Let $\tau \geq 0$ be a stopping time, $\mathbb{E} \tau<\infty$. (b) Based on the identity $$ \left|X_{\tau \wedge n}-X_0\right|=\left|\sum_{k=1}^n\left(X_k-X_{k-1}\right) \cdot \mathbf{1}\{\tau \geq k\}\right| \leq \sum_{k=1}^{\infty}\left|X_k-X_{k-1}\right| \cdot \mathbf{1}\{\tau \geq k\} $$ and the proof of Doob's Optional Stopping Theorem, part (iii), show the following: If $X$ is a supermartingale for which there exists a $C \in \mathbb{R}$ with $$ \mathbb{E}\left(\left|X_k-X_{k-1}\right| \mid \mathcal{F}_{k-1}\right) \leq C \quad \forall k>0, \text { a.s. }, $$ then $\mathbb{E} X_\tau \leq \mathbb{E} X_0$. Of course we have equality in case $X$ is a martingale.
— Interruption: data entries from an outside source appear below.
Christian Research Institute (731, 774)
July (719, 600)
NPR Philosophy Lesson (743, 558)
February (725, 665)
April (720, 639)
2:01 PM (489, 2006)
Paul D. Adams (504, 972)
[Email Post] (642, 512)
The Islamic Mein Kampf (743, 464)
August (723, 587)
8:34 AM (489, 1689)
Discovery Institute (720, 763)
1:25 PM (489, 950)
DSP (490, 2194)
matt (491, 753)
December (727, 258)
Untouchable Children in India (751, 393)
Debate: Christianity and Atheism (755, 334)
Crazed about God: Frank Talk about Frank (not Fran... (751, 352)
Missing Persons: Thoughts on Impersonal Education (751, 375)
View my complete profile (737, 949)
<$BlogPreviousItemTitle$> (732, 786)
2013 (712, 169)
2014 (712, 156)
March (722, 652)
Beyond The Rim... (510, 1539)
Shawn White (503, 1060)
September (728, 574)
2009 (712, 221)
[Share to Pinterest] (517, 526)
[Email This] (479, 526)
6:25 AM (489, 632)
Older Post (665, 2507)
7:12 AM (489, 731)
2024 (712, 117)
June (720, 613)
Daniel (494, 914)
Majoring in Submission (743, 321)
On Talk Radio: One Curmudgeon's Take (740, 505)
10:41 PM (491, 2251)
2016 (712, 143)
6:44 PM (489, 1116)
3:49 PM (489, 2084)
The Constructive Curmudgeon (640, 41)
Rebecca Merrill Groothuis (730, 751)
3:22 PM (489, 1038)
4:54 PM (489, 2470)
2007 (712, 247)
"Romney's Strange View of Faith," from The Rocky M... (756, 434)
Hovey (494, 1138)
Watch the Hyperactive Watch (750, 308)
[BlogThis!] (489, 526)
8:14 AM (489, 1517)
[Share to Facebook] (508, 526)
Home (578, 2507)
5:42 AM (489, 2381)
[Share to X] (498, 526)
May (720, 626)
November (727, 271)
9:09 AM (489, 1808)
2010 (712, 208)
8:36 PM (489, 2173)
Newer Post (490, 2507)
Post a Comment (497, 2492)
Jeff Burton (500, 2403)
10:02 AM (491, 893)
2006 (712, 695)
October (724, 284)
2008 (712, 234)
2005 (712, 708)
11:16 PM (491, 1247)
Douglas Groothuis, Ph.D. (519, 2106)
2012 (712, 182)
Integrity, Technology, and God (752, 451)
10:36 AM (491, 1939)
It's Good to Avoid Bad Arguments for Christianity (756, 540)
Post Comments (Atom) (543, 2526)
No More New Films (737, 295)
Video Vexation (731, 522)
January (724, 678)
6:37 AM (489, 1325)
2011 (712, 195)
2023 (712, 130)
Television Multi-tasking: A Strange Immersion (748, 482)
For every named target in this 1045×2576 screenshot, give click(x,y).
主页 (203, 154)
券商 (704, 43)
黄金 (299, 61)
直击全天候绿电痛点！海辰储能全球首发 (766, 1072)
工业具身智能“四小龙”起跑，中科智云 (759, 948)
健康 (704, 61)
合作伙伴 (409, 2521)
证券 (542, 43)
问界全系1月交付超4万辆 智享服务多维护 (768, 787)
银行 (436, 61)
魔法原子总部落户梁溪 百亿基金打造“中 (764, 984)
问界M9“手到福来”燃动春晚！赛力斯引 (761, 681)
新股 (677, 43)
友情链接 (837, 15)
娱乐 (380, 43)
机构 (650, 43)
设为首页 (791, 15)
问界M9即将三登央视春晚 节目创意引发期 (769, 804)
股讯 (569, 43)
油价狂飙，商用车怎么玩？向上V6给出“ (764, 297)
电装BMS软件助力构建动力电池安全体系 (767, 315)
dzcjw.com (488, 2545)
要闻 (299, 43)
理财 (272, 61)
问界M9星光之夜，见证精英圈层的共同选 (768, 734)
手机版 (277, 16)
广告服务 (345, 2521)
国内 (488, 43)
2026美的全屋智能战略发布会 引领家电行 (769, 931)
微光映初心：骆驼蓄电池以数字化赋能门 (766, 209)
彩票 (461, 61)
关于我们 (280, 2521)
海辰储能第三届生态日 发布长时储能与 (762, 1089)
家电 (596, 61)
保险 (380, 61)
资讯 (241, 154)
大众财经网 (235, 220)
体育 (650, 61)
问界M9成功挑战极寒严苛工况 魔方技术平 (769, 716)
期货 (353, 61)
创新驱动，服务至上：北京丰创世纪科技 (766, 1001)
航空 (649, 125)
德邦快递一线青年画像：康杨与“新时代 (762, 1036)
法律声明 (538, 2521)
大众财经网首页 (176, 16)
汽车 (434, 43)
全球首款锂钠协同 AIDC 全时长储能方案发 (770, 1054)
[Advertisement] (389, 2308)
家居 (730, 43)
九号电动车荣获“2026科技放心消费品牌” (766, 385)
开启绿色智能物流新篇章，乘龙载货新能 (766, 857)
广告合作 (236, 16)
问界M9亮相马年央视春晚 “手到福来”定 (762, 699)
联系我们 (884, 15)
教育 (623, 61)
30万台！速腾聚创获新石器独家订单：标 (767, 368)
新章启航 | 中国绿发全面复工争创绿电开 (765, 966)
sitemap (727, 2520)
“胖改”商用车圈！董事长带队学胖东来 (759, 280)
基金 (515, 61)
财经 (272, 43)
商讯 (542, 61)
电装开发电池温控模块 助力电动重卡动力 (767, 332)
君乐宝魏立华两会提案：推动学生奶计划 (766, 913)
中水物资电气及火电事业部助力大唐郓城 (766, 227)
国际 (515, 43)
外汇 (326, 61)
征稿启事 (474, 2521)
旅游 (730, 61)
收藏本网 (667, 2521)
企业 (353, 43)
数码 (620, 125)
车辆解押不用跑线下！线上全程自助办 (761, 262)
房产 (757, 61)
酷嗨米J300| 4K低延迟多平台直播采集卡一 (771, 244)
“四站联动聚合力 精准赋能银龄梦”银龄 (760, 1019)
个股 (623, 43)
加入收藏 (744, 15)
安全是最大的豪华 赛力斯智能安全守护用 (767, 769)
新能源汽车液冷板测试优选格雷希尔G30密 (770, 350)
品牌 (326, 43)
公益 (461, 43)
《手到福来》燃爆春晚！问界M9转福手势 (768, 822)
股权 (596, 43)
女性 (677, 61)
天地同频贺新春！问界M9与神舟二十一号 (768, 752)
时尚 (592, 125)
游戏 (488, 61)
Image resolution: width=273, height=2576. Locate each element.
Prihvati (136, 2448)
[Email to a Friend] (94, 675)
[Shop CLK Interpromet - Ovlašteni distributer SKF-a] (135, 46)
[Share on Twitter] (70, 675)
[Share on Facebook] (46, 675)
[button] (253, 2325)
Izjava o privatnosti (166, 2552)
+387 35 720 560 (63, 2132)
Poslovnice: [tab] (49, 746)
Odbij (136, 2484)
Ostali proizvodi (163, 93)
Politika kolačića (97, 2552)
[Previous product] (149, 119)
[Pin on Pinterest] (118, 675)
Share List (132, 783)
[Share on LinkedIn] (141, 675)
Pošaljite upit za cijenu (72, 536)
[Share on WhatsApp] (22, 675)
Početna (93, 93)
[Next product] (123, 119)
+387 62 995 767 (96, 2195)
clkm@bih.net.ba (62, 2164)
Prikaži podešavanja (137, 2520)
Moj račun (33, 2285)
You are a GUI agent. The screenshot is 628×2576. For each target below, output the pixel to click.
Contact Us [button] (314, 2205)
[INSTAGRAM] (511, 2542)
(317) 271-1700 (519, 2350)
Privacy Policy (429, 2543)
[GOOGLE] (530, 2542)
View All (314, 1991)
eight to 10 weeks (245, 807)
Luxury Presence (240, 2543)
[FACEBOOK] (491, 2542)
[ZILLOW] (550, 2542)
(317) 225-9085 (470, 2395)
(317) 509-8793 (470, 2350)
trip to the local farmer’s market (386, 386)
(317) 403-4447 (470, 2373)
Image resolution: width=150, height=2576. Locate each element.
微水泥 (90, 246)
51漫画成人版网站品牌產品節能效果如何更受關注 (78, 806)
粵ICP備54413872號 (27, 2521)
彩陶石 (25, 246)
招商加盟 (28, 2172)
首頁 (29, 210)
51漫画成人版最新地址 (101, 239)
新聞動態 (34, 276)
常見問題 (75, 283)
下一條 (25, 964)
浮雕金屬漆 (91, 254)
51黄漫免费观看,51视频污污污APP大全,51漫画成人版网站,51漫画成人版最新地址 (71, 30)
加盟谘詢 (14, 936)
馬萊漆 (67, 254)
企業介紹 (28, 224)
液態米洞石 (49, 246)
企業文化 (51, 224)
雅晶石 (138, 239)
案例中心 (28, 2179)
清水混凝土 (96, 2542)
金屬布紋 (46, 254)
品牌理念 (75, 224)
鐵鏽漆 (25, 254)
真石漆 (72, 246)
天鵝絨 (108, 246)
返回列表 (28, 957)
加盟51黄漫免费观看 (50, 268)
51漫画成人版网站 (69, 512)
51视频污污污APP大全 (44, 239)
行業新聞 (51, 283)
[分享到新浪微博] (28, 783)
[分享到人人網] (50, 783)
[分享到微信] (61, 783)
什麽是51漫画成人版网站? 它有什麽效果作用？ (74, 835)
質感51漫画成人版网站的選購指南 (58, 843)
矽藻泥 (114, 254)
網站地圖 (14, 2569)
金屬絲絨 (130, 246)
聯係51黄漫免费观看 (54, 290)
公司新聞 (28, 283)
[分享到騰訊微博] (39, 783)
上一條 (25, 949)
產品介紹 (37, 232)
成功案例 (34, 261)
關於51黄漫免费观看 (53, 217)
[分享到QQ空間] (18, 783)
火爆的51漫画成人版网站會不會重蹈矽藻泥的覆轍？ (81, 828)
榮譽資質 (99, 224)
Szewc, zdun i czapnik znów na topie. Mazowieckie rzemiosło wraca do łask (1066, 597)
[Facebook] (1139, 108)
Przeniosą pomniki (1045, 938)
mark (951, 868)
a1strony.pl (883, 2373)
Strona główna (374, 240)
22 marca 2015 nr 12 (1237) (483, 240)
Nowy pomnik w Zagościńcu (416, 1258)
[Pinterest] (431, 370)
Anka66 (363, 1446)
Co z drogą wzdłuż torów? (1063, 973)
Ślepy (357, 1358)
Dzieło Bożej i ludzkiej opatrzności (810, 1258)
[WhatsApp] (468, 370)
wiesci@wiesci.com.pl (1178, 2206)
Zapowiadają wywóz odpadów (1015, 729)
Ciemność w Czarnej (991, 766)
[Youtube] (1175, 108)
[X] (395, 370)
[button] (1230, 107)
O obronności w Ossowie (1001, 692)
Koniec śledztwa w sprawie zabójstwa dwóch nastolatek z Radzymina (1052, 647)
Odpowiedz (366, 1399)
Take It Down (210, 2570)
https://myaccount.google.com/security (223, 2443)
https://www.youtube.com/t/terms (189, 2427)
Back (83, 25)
Could someone verify if I have the right idea for this solution:
$\textbf{b)}$ From the tower rule $$\mathbb{E}\left(\left|X_k-X_{k-1}\right| \mid \mathcal{F}_{k-1}\right) \leq C \implies \mathbb{E}\left(\left|X_k-X_{k-1} \right|\right) \leq \mathbb{E}\left(C \right)= C.$$ $$\left|X_{\tau \wedge n}-X_0\right|=\left|\sum_{k=1}^{\tau \wedge n}\left(X_k-X_{k-1}\right) \cdot \mathbf{1}\{\tau \geq k\}\right| \leq \sum_{k=1}^{\tau \wedge n}\left|X_k-X_{k-1}\right|$$
$$\mathbb{E} \left( \sum_{k=1}^{\tau \wedge n}\left|X_k-X_{k-1}\right| \right) = \sum_{k=1}^{\tau \wedge n} \mathbb{E} \left( \left|X_k-X_{k-1}\right| \right) \leq (\tau \wedge n) \cdot C$$ $\left|X_{\tau \wedge n}-X_0\right|$ is bounded by an integrable function (a constant function where the measure is finite) and so we can use dominated convergence:
$$0 \geq \lim _{n \rightarrow \infty} \mathbb{E}\left(X_{T \wedge n}-X_0\right)=\mathbb{E} X_\tau-\mathbb{E} X_0$$
I've seen other solutions where they take the expectation of the inequality including the indicator function but would I be right in that $$\sum_{k=1}^{n}\left|X_k-X_{k-1}\right| \cdot \mathbf{1}\{\tau \geq k\} \leq \sum_{k=1}^{n}\left|X_k-X_{k-1}\right|$$?
The stopping time $\tau$ shouldn't be outside the expectation (as you have it in the third displayed formula of b).) Rather use $$ \Bbb E\left(|X_k-X_{k-1}|\cdot 1_{\{\tau\ge k\}}\right) =\Bbb E\left(\Bbb E\left(|X_k-X_{k-1}|\mid\mathcal F_{k-1}\right)\cdot 1_{\{\tau\ge k\}}\right)\le C\Bbb P[\tau\ge k], $$ because $\{\tau\ge k\}=\{\tau\le k-1\}^c$ for $k\ge 1$. Now use the tail-sum formula $\Bbb E[\tau]=\sum_{k\ge 1}\Bbb P[\tau\ge k]$.